Estáis aquí las Hermanitas del Cordero, y seguramente todo lo que yo estoy diciendo lo podríais hacer vuestro exactamente igual con respecto a vuestra propia vocación, porque, aunque la historia de cada uno de nosotros es única, y no se repite jamás, y cada uno recibe los dones que recibe en esa historia, hay un aspecto de esa vida que es incomunicable. En cierto sentido es siempre la misma, porque es una historia de redención, de salvación, de vida, de gracia (o hay palabras mejores para decirlo), de alegría profunda, por debajo de todas las tormentas y de todo lo que pueda haber en la vida. Y, en ese sentido, es siempre la misma, y siempre nueva. Siempre nueva porque para cada uno de nosotros, si miramos nuestra vida, nuestra historia, es diferente y, al mismo tiempo, es la misma historia. Es la historia de la redención de Cristo que se hace carne para nosotros misteriosamente en la Eucaristía, y luego, de una manera muy real, muy tangible, en la comunidad y en la vida de cada día.

Hoy no está D. Giussani para decirnos su palabra. Están sus libros, por supuesto, pero los libros no son el borde del manto de la misma manera que lo son las personas. Nunca. Ni siquiera con respecto a Jesús.
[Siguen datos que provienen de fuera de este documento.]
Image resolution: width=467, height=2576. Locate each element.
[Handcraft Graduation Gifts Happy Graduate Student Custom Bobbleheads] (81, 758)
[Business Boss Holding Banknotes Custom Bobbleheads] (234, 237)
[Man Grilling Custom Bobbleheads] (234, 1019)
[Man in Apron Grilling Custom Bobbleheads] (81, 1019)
Cuando la gente dice: “si la Iglesia desapareciera…, si tuviera que elegir entre la Iglesia y la Biblia, me quedaría con la Biblia”. Yo no. Yo me quedaría con la Iglesia. La Biblia sin la Iglesia podría acabar en cualquier cosa, en cualquier película de Walt Disney o en cualquier estupidez de por ahí. Me quedaría con la Iglesia. Porque en la Iglesia está el perdón de los pecados, porque en la Iglesia está el don del Espíritu del Señor, porque en la Iglesia está la Comunión y el sacramento, y la Presencia de Cristo viva. Y en la Iglesia no se perdería la memoria de Cristo. En la Biblia, sin la Iglesia, perderíamos todo. Y, además, la historia lo demuestra.
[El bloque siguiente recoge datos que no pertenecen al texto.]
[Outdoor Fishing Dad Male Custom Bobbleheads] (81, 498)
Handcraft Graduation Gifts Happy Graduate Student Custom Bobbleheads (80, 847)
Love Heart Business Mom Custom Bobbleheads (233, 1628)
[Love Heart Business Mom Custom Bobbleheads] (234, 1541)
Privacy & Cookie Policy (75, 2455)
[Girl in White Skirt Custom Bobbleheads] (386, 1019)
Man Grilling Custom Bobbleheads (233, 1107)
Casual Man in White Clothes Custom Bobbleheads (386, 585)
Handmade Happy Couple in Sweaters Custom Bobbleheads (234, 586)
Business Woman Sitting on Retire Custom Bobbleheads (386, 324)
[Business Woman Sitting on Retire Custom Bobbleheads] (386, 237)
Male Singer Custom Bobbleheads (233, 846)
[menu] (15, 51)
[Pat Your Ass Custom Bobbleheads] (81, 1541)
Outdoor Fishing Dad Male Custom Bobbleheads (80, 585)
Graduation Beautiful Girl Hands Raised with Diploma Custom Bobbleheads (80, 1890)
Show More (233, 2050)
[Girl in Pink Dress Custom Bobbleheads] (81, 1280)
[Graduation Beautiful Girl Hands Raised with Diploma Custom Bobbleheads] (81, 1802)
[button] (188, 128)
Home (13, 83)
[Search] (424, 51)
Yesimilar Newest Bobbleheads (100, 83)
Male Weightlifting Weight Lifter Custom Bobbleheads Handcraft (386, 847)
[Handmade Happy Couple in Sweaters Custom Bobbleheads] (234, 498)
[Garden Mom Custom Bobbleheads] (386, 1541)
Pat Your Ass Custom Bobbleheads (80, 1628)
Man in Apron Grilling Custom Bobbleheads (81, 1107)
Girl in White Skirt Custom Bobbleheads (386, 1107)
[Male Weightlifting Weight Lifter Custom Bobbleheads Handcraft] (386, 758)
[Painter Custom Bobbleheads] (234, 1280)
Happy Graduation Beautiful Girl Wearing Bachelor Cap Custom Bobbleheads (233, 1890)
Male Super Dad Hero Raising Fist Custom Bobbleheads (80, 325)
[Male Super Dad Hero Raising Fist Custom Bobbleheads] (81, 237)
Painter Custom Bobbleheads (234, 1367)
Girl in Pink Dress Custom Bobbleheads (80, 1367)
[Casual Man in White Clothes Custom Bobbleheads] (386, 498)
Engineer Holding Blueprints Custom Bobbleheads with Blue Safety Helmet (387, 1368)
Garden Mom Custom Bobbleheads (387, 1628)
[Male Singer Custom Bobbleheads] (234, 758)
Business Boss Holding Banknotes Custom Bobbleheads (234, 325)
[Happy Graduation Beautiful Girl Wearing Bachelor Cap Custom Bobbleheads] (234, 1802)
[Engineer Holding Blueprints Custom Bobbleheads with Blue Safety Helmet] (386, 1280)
Hoy no está D. Giussani de esa manera a como podía estar cuando él dirigía los Ejercicios, o las asambleas. Y eso es una ocasión para pedirle al Señor que Él haga presente su gracia de las maneras que Él vea, que serán las mejores para nosotros. Y, al mismo tiempo, que nos ayude a cuidar de la mejor manera que sepamos el don que a cada uno nos ha sido hecho, y que nos sepamos ayudar en el cuidado de ese don. Lo haremos pobremente, seguro, pero si lo hacemos con sencillez de corazón, el Señor sabe hacer de la ofrenda más pobre un tesoro de maravillas. Vamos a pedirle al Señor esas dos cosas en la Eucaristía.